The secular state of Israel's definition is rooted in its mission as a haven for persecuted Jews. For Israel, a Jew is a person with one Jewish grandparent who has not opted to follow another religion.
Recent years have seen the invention of "Messianic Judaism," primarily in the United States. In the previous generation, these would have been "Jews for Jesus," i.e., Christians of Jewish descent, most of whom believe that Jesus was the Jewish Moshiach as prophesized in the writings of the Prophets. In recent years, a new brand of Jews for Jesus, "Messianic Judaism," has sprung up. In this religion, adherents set up "Synagogues," observe their Sabbath on Saturdays, and acknowledge Jewish holidays, although concepts like "Halachah," (Jewish law) are unknown. Some of the adherents are of Jewish descent and some are not.
The traditional Jewish perspective is that the Moshiach must complete three tasks to be considered authentic:
1. Ingather all the exiled Jews from around the world.
2. Rebuild the temple in Jerusalem.
3. Bring peace.
Because Jesus, as well as dozens of others throughout history claiming to be Moshiach, failed to do so, he obviously does not qualify and Jewish texts do not spend much ink refuting Christianity.
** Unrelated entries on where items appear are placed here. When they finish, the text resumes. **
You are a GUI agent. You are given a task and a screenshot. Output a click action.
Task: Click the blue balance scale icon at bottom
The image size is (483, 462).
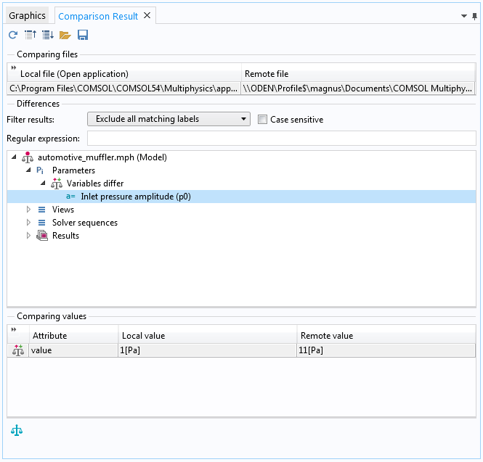[x=17, y=430]
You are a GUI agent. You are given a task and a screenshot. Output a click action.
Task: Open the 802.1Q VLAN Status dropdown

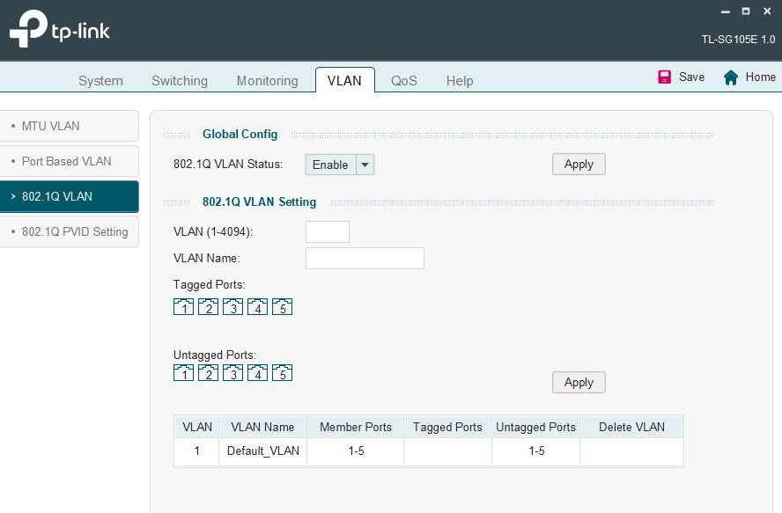point(340,165)
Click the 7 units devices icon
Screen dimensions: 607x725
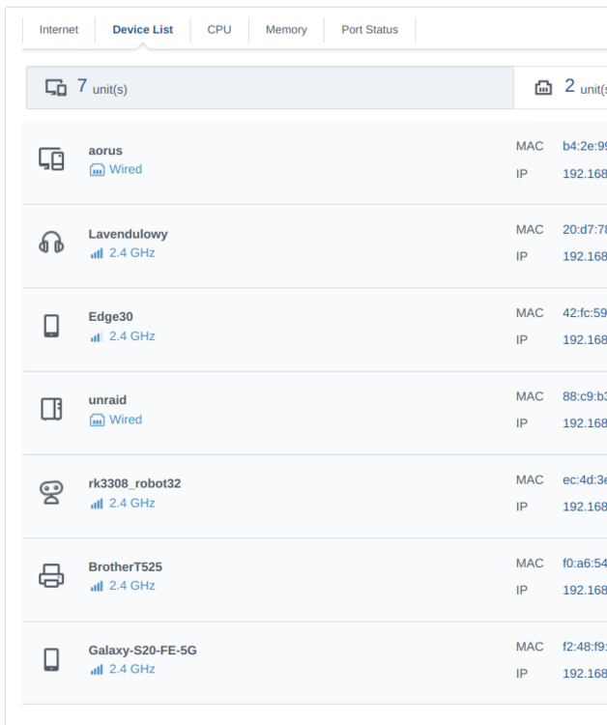[56, 87]
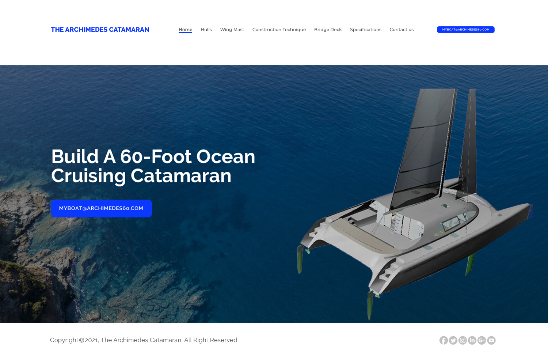This screenshot has width=548, height=356.
Task: Open the Hulls page
Action: tap(206, 30)
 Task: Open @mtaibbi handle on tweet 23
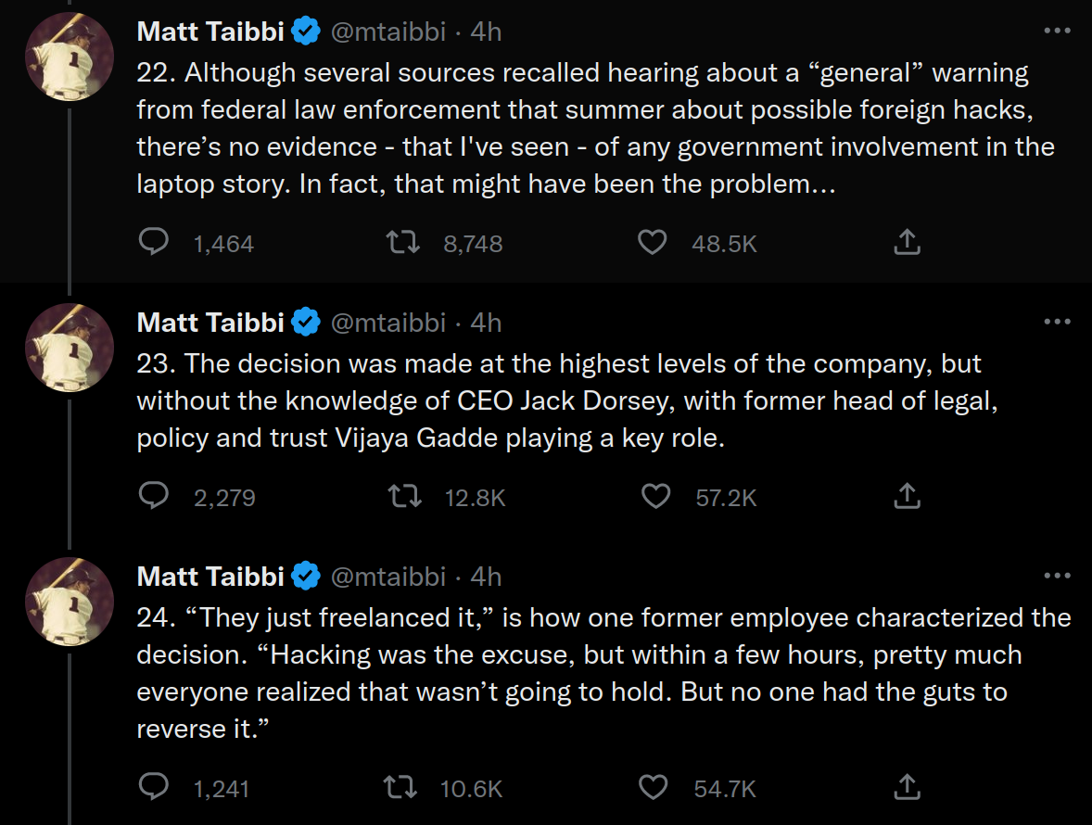[x=387, y=323]
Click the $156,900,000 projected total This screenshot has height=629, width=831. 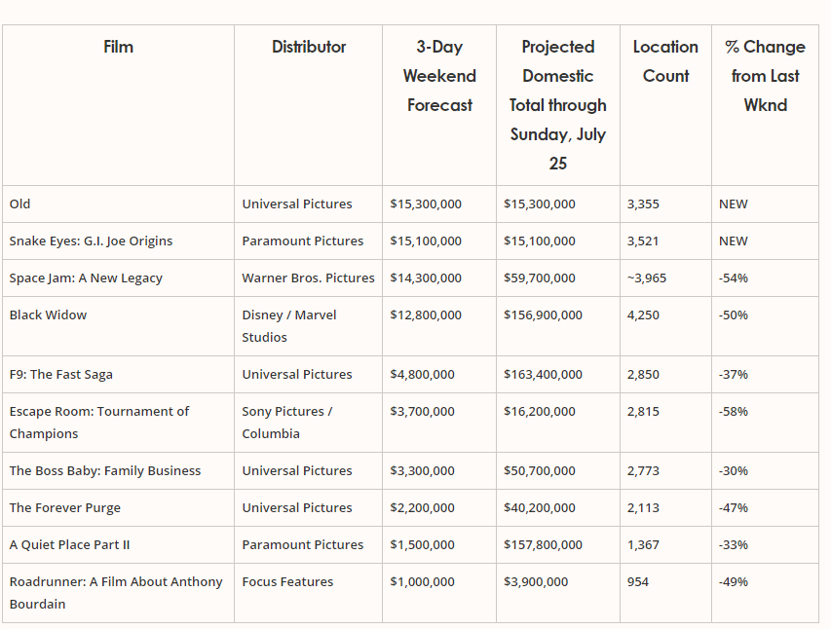[544, 315]
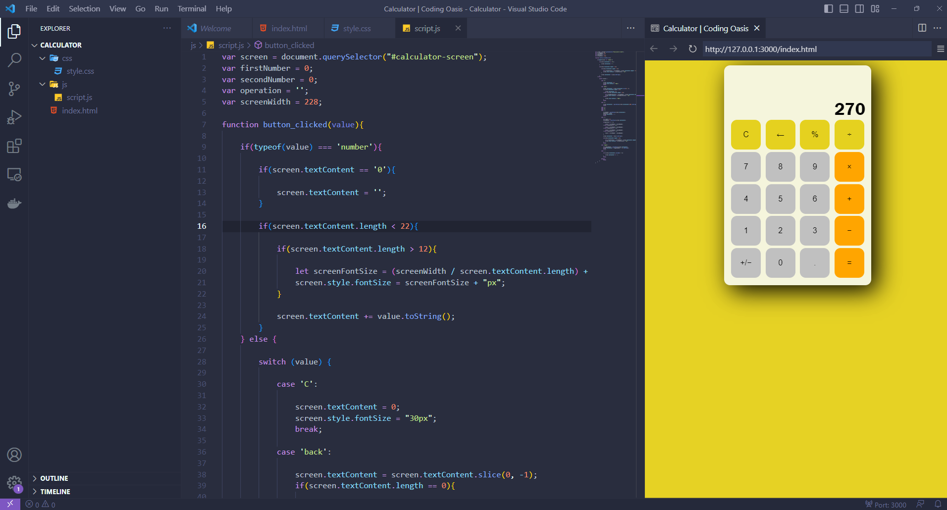Open the Extensions view
The width and height of the screenshot is (947, 510).
[14, 146]
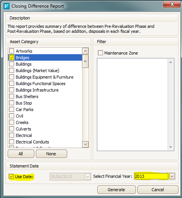Click the Filter list scroll up arrow
This screenshot has height=198, width=182.
click(x=171, y=62)
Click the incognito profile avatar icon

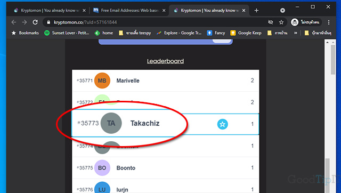295,22
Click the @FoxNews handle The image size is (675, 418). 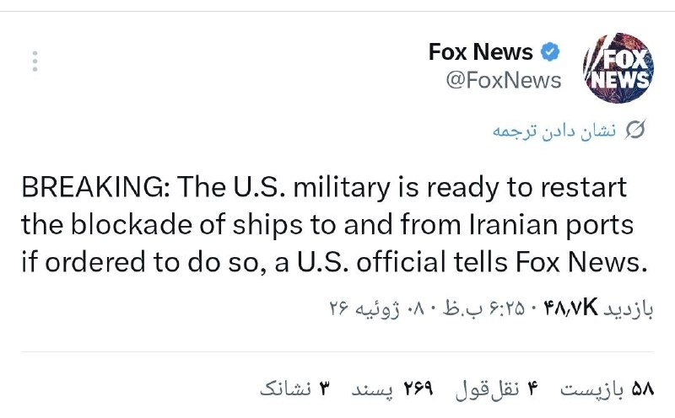click(x=503, y=80)
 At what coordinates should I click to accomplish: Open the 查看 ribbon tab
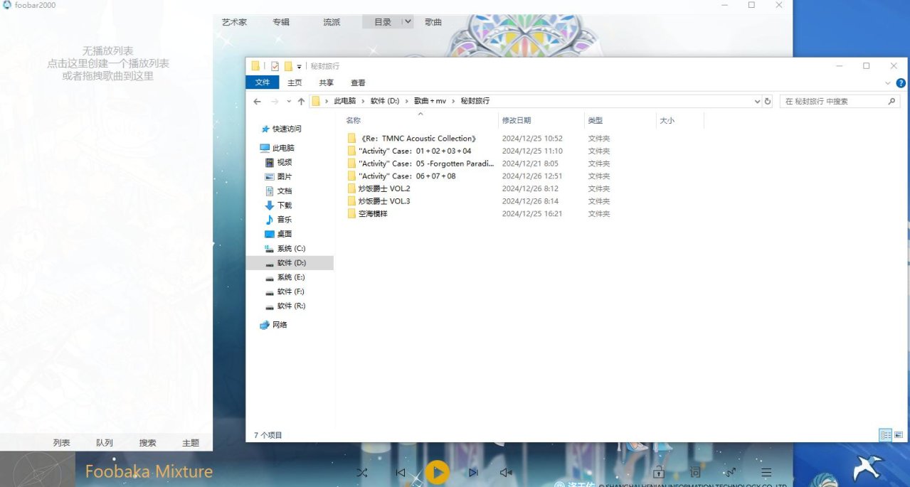coord(358,82)
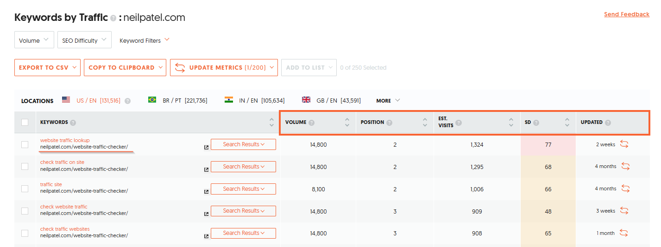Click the Send Feedback link
The width and height of the screenshot is (661, 247).
[626, 14]
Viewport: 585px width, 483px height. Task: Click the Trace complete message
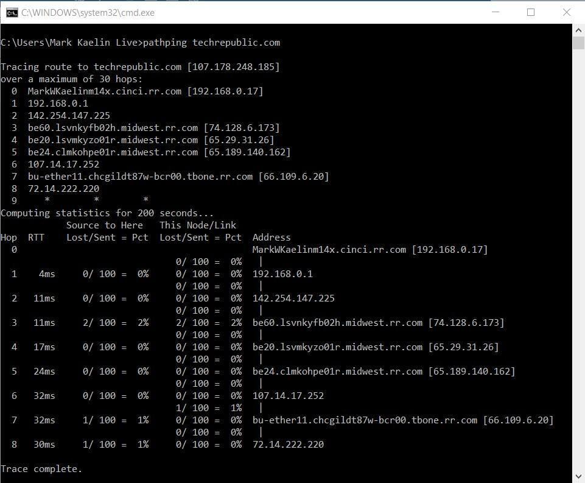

It's assumed that anyone who was raised with even a rudimentary Jewish education would never go for such a thing. Indeed I have never met a "Messianic" Jew who could quote a single Gemarah.
Most Israelis, and many traditional or "Orthodox" Jews to whom I mention "Messianic Judaism," are genuinely confused. After all, don't all Jews believe in the imminent arrival of Moshiach? It's one of the thirteen basic principles of the Jewish faith. It is only when they begin to understand that, "Messianic Judaism," is just Christianity by subterfuge that they begin to feel offended. It would be as if one were to rebuild the holy temple in Jerusalem to exactly the dimensions and layout as defined in the Torah, and then place an idol to the Roman god Pan in the Holy of Holies.
The question then arises, what about a Messianic Jew who wants to make aliyah?
The Jerusalem Post's aliyah expert answered:
Q: We are Messianic Jews and would like to make Aliyah. How difficult would this be?
A: From the inquiries that I have received, I have come to the conclusion that there seems to be 2 different interpretations of the meaning of "Messianic Jews." One seems to be people born Jewish who have embraced Jesus as the Messiah and follow the . The other appears to be people, not of Jewish birth who support the Jewish religion and who believe in both testaments. If the questioner is the former then it would appear that s/he is entitled to make Aliyah in accordance with the Law of Return. If the latter is the case then the questioner does not qualify for Aliyah.
So by his interpretation, Messianic Judaism still passes the bar. But then this morning I read a story in Yediot Achronot:
Three Messianic Jews residing in Britain filed a petition with the High Court of Justice Wednesday in an effort to convince Interior Minister Eli Yishai to grant them citizenship…
..They claim they have appealed to the Interior Ministry a number of times but were rejected because they are Messianic Jews. They say the ministry sees members of their faith as missionaries and has denied their appeals for this reason.
The courts, which determine who is a Jew, are controlled by the liberal-secular ruling class, but the Interior Ministry is controlled by the Hareidi ("Ultra-Orthox") Shas party and the nationalist Yisrael Beitenu party. Of course I too would oppose allowing them to make aliyah. I have respect for Christians who want to practice as they choose if they leave me alone, but to allow these people to spread their beliefs through deceit and subterfuge is too great a risk to the spiritual health of the state. Such are the conflicts in a state which defines itself as both secular and Jewish, but not all-the-way Jewish.